── Page excerpt
You can also use the map in various GIS and mapping software. Specify tif as an output format to create a GeoTIFF for use with GIS programs such as GQIS; specify png to create a .map file for use with OziExplorer; specify kmz to create a KMZ file for viewing with Google Earth.

Map Configuration

By editing config.yml you can customise many aspects of your map, including the colour and patterns used for various features and which layers to exclude. If no other configuration is provided, reasonable defaults are used. The customisation options are shown below with their default values. (It is not necessary to provide these default values in your configuration file.)

Set the scale and print resolution of the map as follows. 300-400 pixels-per-inch (ppi) is probably optimal for most maps; 300 ppi give a resolution of about 2.1 metres per pixel at 1:25000. Going beyond 400 ppi will not yield any more detail, and will slow the downloads and blow out the megapixel count considerably. (The size of map features mostly scales with ppi but not with the map scale.)

scale: 25000              # desired map scale (1:25000 in this case)
ppi: 300                  # print resolution in pixels per inch

Set the map rotation angle as an angle between +/- 45 degrees anticlockwise from true north (e.g. for a rotation angle of 20, true north on the map will be 20 degrees to the right of vertical). If a non-zero map rotation is used, there will be a slight degradation in quality, however the output at 300+ ppi will still be good. The special value magnetic will cause the map to be aligned with magnetic north.

rotation: 0               # angle of rotation of map (or `magnetic` to align with magnetic north)

Another special value for rotation is auto, available when the bounds is specified as a .gpx or .kml file. In this case, a rotation angle will be automatically calculated to minimise the map area. This is useful when mapping an elongated region which lies oblique to the cardinal directions.

rotation: auto            # rotate the map so as to minimise map area

Set the filename for the output map and related files.

name: map                 # filename to use for the final map image(s) and related georeferencing files

Specify the contour spacing. The standard contour coverage is 10m for eastern NSW and 20m for central and western NSW (and most of the Snowy Mountains, disappointingly). If you specify a 10m interval but only get 20m intervals, this means 10m contour data does not exist in the map area. Large scale contour data (source: 2) at 1m or 2m intervals is sometimes available but seems limited to towns and coastal areas; whilst appearing attractive, it is probably not of much use since the contours are not well-matched with the watercourses.

contours:
  interval: 10            # contour interval in metres
  index: 100              # index contour interval in metres
  labels: 50              # interval in metres for contour labels
  source: 1               # elevation capture program: 1 for medium scale (1:25000 - 1:100000);
                          # 2 for large scale (1:1000 - 1:10000); 4 for contours derived from DEM.

Specify spacing for the magnetic declination lines. This layer is automatically produced, using a magnetic declination angle for the map centre which is automatically retrieved from the Geoscience Australia website. (Override by specifying an angle: value.) Marking magnetic declination is only really useful on a rogaining map.
────
── Source data
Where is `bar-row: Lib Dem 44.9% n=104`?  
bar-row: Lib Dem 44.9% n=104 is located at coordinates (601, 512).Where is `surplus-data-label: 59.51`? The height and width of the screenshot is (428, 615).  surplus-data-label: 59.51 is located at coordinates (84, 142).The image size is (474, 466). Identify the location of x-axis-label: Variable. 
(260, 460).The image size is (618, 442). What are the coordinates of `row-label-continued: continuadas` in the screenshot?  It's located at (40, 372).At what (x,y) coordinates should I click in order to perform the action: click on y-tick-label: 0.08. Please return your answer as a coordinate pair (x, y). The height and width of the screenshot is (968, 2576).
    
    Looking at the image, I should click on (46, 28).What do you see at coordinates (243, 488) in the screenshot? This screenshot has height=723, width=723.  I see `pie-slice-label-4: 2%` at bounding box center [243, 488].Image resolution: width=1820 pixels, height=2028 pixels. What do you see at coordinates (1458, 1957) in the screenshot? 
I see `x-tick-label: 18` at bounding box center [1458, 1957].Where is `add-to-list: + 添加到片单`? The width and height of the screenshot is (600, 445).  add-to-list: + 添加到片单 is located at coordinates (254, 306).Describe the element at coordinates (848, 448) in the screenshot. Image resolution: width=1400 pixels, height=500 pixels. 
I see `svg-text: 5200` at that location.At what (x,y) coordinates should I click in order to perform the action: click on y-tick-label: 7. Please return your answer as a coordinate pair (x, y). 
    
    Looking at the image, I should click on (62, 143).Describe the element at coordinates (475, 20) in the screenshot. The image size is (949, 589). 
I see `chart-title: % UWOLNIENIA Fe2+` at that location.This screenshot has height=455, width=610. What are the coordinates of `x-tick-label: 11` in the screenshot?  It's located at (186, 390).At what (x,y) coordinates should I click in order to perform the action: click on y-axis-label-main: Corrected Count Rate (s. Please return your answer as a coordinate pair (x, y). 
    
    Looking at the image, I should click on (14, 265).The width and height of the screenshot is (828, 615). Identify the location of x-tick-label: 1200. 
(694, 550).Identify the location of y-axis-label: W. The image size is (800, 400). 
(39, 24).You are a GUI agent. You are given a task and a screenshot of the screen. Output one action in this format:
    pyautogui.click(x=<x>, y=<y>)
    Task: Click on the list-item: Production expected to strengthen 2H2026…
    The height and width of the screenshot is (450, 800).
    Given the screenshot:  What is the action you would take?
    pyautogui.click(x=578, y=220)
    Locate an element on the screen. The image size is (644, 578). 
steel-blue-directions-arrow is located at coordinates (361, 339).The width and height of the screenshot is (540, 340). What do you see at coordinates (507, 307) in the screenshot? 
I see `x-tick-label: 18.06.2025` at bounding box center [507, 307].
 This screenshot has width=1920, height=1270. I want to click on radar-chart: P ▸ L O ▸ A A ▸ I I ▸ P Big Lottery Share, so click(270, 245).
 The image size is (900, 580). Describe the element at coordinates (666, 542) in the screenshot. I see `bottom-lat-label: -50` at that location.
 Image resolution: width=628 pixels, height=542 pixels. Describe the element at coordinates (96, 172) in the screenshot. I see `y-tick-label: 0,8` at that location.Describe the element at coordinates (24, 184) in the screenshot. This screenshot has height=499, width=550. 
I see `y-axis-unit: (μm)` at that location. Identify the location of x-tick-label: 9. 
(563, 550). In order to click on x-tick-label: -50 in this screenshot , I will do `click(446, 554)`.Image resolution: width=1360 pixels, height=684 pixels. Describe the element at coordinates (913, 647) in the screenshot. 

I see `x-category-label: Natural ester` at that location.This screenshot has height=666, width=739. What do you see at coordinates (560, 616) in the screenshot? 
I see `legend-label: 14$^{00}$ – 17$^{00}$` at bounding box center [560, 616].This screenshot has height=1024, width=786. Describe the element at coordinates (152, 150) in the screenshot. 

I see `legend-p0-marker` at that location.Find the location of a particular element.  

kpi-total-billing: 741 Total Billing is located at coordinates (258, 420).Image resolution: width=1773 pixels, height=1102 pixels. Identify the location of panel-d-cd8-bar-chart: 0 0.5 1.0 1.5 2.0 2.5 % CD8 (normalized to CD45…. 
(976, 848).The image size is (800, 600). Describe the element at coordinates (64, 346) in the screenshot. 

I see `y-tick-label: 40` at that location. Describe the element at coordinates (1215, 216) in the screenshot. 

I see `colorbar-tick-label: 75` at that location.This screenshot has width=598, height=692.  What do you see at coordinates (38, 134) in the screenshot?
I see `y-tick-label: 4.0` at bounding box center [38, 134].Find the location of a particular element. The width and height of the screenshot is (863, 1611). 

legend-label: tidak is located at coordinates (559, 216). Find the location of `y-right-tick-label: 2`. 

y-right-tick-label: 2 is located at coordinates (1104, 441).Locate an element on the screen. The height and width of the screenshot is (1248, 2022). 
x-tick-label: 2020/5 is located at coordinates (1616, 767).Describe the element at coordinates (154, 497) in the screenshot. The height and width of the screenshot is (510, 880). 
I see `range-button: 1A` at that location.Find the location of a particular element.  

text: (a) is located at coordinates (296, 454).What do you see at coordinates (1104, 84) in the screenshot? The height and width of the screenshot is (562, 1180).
────
● **Problem 1**
Output the part of the map configuration text that opens with the words containing "Set the scale" and closes with "the map scale.)".
● **Problem 2**
Pick up the map configuration text where it stops and carry it on.
The data plays no part in this.

● **Task output 1**
Set the scale and print resolution of the map as follows. 300-400 pixels-per-inch (ppi) is probably optimal for most maps; 300 ppi give a resolution of about 2.1 metres per pixel at 1:25000. Going beyond 400 ppi will not yield any more detail, and will slow the downloads and blow out the megapixel count considerably. (The size of map features mostly scales with ppi but not with the map scale.)

● **Task output 2**
declination:
  spacing: 1000           # perpendicular spacing of magnetic declination lines in metres

Specify the appearance of the UTM grid and labels. You should include the UTM grid if the map is for normal use; for a rogaining map, the grid is not needed and clutters up the map, so leave it out. You can choose from two label styles: grid or line. Grid-style yields easting and northing labels superimposed on the grid lines at regular intervals; line-style yields two lines of easting and northing labels crossing at the centre of the map. Set label spacing with the labels spacing attribute.

grid:
  interval: 1000          # horizontal and vertical spacing of UTM grid lines in metres
  labels:
    style: grid           # default to grid-style labels...
    spacing: 5            # ... with a spacing of 5 grid squares between labels
  fontsize: 7.8           # font size of UTM grid labels
  family: Arial Narrow    # font family of UTM grid labels
  weight: 200             # font weight of UTM grid labels

Shaded relief and elevation layers are automatically produced from the ASTER digital elevation model. Shaded relief layers are generated using any azimuthal angles you specify.

relief:
  azimuth:                # azimuth angle for shaded relief layers (degrees clockwise from North)
    - 315                 # (315 degrees is the standard shaded relief angle)
    - 45                  # (each azimuthal angle produces a separate shaded relief layer)
  altitude: 45            # angle of illumination from horizon (45 is standard)
  exaggeration: 1         # vertical exaggeration factor

Drop a control waypoints file (in .gpx or .kml format) into the directory and layers containing control circles and numbers will be automatically generated. If a waypoint is name 'HH' it will be drawn as a triangle, otherwise a circle will be drawn. If a control has 'W' after its number (e.g. '74W'), or separate waypoints marked 'W1', 'W2' etc are found, those waypoints will be represented as water drops.

controls:
  file: controls.gpx      # filename (`.gpx` or `.kml` format) of control waypoint file
  fontsize: 14            # font size for control numbers
  diameter: 7.0           # diameter of control circles in millimetres
  thickness: 0.2          # thickness of control circles in millimetres
  waterdrop-size: 4.5     # size of waterdrop icon in millimetres

Specify the format(s) of the output map files you would like to create. Choose as many of png, tif, gif, bmp, pdf, psd, layered.tif and kmz as you need. (A PNG image will always be created.) TIFFs will be automatically georeferenced with geotiff tags for use with GIS software. If you specify PNG/GIF/BMP format, a .map file will be automatically generated for use with OziExplorer. KMZ files can be viewed with Google Earth. (Note that the KMZ file is rendered from the PNG image, so you can incorporate any manual changes you make by saving those to the PNG and then recreating the KMZ file.)

formats:
  - png                   # (default map output is in PNG and multi-layered TIFF format)
  - layered.tif

Specify which layers to exclude from your map. This will prevent downloading of the layers and their inclusion in the final map. List each layer individually. Use the shortcuts utm, aerial and relief to exclude all UTM grid layers, aerial imagery layers and shaded relief/elevation layers, respectively. By default, all layers are included; you will always want to exclude either utm or declination in order to prevent both being drawn on the same map. For example:

exclude:
  - utm                   # (exclude UTM grid in favour of declination lines)
  - aerial                # (don't download aerial imagery)
  - trig-points           # (don't include trig points)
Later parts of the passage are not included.